Sure, it may follow a familiar blueprint, but that template, as laid out by the original Back to the Future, worked.
There are some fun callbacks to the original and Part 2. Many are obvious — the Seamus McFly household scene, Marty and Buford "Mad Dog" Tannen's confrontation in the bar, Doc building a not-to-scale model of the daring train heist plan, Marty playing the 1885 equivalent of Wild Gunman — but some are more subtle, woven into the film's dialogue.
"Remember, where you're going, there are no roads," Doc says to Marty, trying to explain fourth dimensional travel at the drive-in.
Marty using 1985-era parlance in scenes with characters living in the previous century also pays off. "Hey, lighten up, jerk!" Marty says to Buford, to the total bewilderment of Tannen and his entire gang. "Far out," he says to the 1885 McFlys, who later remark to each other, "It was right there in front of him!"
Incidentally, Thomas F. Wilson's turn as the dumb-as-dirt Buford Tannen is some of his best work in the series. Thank goodness he's out of the old man makeup in Part 3.
And hey, this movie has ZZ Top in it! Zemeckis worked that cameo in perfectly (just like Huey Lewis' appearance in the original), with ZZ Top playing "Doubleback" in acoustic instrumental form at the town festival. It's another wink at an audience that is in on the series' many self-referential gags.
Rewatching it now, it's also interesting to see how Back to the Future Part 3 pokes fun at how movies misinterpret other time periods. While many of us tease Part 2 for its hilariously bad guesses at 2015 — Hoverboards! Flying cars! Men wearing two ties at once! — Part 3 takes a jab at cowboy movies of the '50s by dressing up Marty in gaudy, wholly inappropriate pink and mauve Western wear. You have to wonder how Robert Zemeckis and Bob Gale thought their own work would be received by us in 2015.
It's fascinating to see how Doc Brown becomes willing to play with time in Part 3, and the concessions he makes in the interest of love. Though he curses himself at first for changing Clara Clayton's fate, he falls in love with this "one in a googolplex" woman and is willing to sacrifice everything, even the fabric of time as he knows it, to be with her. He's prepared to transport this 19th century school teacher into the future to be with him. He recklessly tells other saloon patrons about future technology during a sober, depressed rant. Doc has always been willing to deliberately adjust the timeline to save his friends and loved ones, but it's fun to see his character behave differently when confronted with a new variable. (Is that... the power of love?)

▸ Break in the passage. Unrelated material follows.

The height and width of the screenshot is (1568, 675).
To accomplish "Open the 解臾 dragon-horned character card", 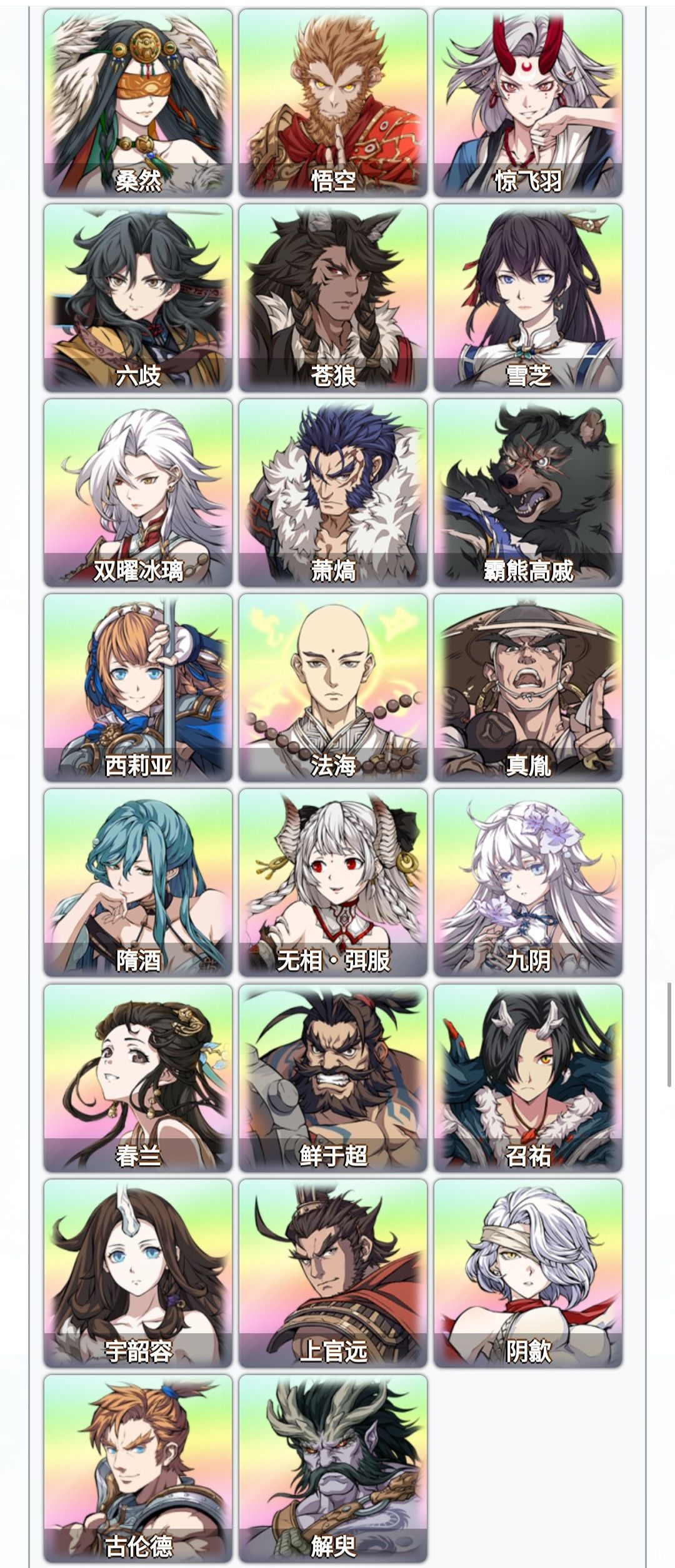I will [333, 1468].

And that's one of the things I like most about Part 3. This is a pure-hearted romance featuring two older characters, Doc Brown and Clara, not a horny teenage romp between a pair of cute actors infused with a weird incestuous streak. Old folks! In love! It makes you feel good.
Part 3 ends with the series' most satisfying, most tightly tied-up final acts. There are no more real cliffhangers or unresolved threads. Marty's happy. His anger issues have been (mostly) resolved. The DeLorean, which Doc Brown curses as a device he wishes he'd never invented, is finally destroyed, never to cause time-traveling trouble again. The McFlys are set right, Biff is back in his place. Doc is content, in love, and pursuing his passion for science and invention.
(But... what's with Doc's weird kid pointing at his crotch?)
Back to the Future Part 3 may border too much on sentimental, but it's the happiest of happy endings for the characters we've known and loved over the course of these three films. Unlike Part 2 — and even the very last scene of the original — we leave Doc Brown and Marty McFly with our hearts warm, knowing that everything will be alright in the future.